Jean-Marc Labat a écrit :
Bah, la décadence hante chaque génération depuis...l'homme de Cro-Magnon ?
Pas toutes les époques ; il existe des temps où souffle un esprit de renaissance comme c'est le cas lors de l'avènement d'Auguste par exemple. Au contraire d'autres périodes se signalent vraiment par leur crainte de la décadence. La fin du XIXe siècle est éloquente à ce sujet, jusque dans ses expressions littéraires. C'est assez fascinant de les analyser.
Citer :
Les peuples conquérants ont peur du déclin - comme Scipion pleurant sur les ruines de Carthage et comme les grands patrons qui ont peur de la faillite
Symétriquement les peuples décadents ont pu conserver la nostalgie du passé (et encore ...) mais ne craignent pas l'avenir ...

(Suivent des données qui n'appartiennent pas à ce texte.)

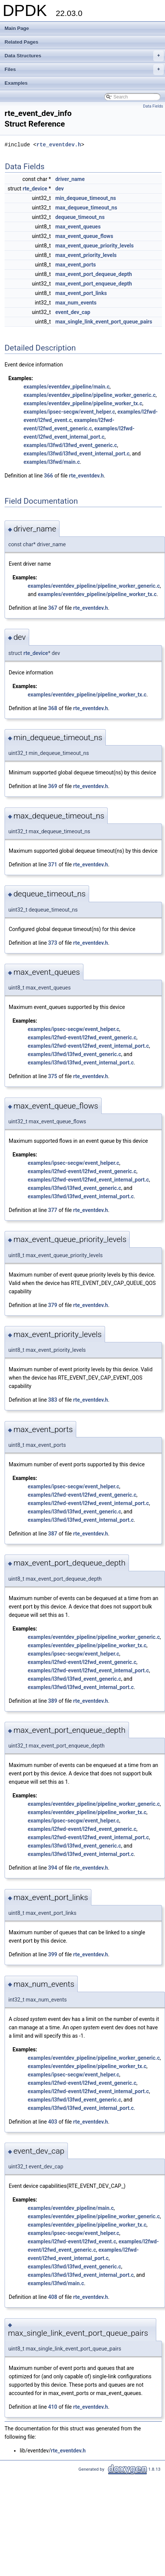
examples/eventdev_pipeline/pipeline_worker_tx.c (83, 403)
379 (52, 1305)
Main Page (17, 28)
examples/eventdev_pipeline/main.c (67, 387)
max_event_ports (75, 265)
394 (52, 1868)
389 (52, 1701)
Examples (16, 83)
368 (52, 708)
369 (52, 786)
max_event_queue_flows (84, 236)
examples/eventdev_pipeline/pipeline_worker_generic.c (90, 395)
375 (52, 1076)
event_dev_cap (72, 312)
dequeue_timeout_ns (80, 217)
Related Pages (21, 42)
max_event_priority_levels (86, 255)
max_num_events (76, 303)
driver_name (70, 179)
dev (59, 189)
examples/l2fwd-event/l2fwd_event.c (72, 2241)
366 (48, 476)
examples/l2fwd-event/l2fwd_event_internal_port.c (88, 1046)
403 (52, 2122)
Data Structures (84, 56)
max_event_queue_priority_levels (94, 246)
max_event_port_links (81, 293)
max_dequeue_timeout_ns (86, 208)
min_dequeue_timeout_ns (85, 198)
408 (52, 2297)
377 (52, 1210)
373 (52, 943)
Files (84, 69)
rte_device (35, 189)
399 (52, 1954)
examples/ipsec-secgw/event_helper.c (69, 412)
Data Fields (153, 106)
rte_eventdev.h (58, 144)
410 (52, 2407)
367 (52, 608)
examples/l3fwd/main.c (52, 462)
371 (52, 864)
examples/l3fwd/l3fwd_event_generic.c (70, 445)
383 (52, 1400)
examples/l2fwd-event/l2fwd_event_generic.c (82, 1037)
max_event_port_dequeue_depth (93, 274)
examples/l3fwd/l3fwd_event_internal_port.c (77, 453)
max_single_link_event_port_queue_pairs (103, 322)
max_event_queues (78, 227)
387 (52, 1534)
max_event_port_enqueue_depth (93, 284)
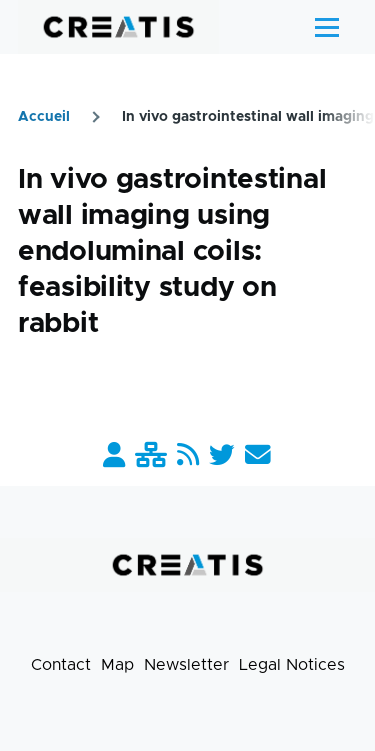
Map (117, 665)
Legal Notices (292, 665)
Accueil (44, 117)
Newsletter (186, 665)
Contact (61, 665)
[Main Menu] (327, 27)
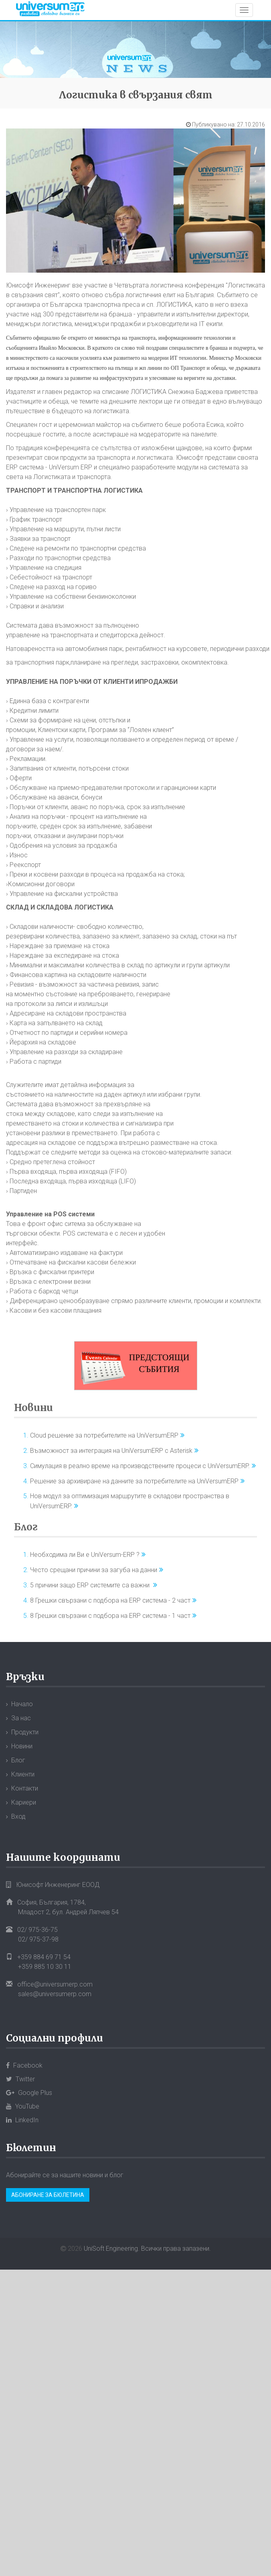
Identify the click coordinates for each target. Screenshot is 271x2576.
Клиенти (22, 1774)
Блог (26, 1527)
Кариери (23, 1802)
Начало (22, 1704)
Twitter (20, 2079)
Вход (18, 1816)
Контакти (24, 1788)
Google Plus (29, 2093)
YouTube (22, 2106)
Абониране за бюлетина (47, 2195)
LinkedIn (22, 2120)
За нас (21, 1718)
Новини (33, 1407)
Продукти (24, 1732)
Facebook (24, 2065)
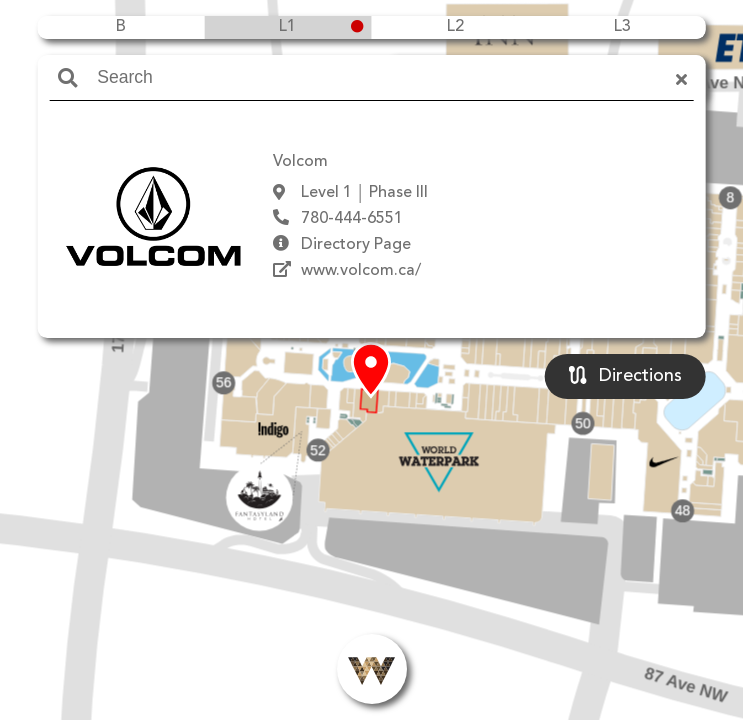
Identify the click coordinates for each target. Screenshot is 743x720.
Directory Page (356, 245)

Qu'est-ce qu'un peuple "décadent"? Si ce n'est un peuple qui postule sa décadence. A chercher les indices de décadence on finit par les trouver, comme on n'a cessé dans trouver dans les derniers siècles de Rome. Qu'il y existe une profonde nostalgie du passé c'est certain, cependant de quel manière cela s'exprime? Si on pense à des orgies infinies, à des manières affectées jusqu'au ridicule, à de la faiblesse de coeur ou je ne sais quoi d'autre, on vogue en plein cliché que bien des sources peuvent aisément démonter. Si l'on raisonne avec Ibn Khaldoun il y a peut être quelque chose de plus intéressant à comprendre. La perte d'assabiya, de cohésion sociale, au sein des groupes humains à mesure que s'étendent les Empires est sans doute un élément expliquant leur "déclin", mot incorrect et tellement vague qu'il ne dit finalement pas grand chose de plus que des platitudes.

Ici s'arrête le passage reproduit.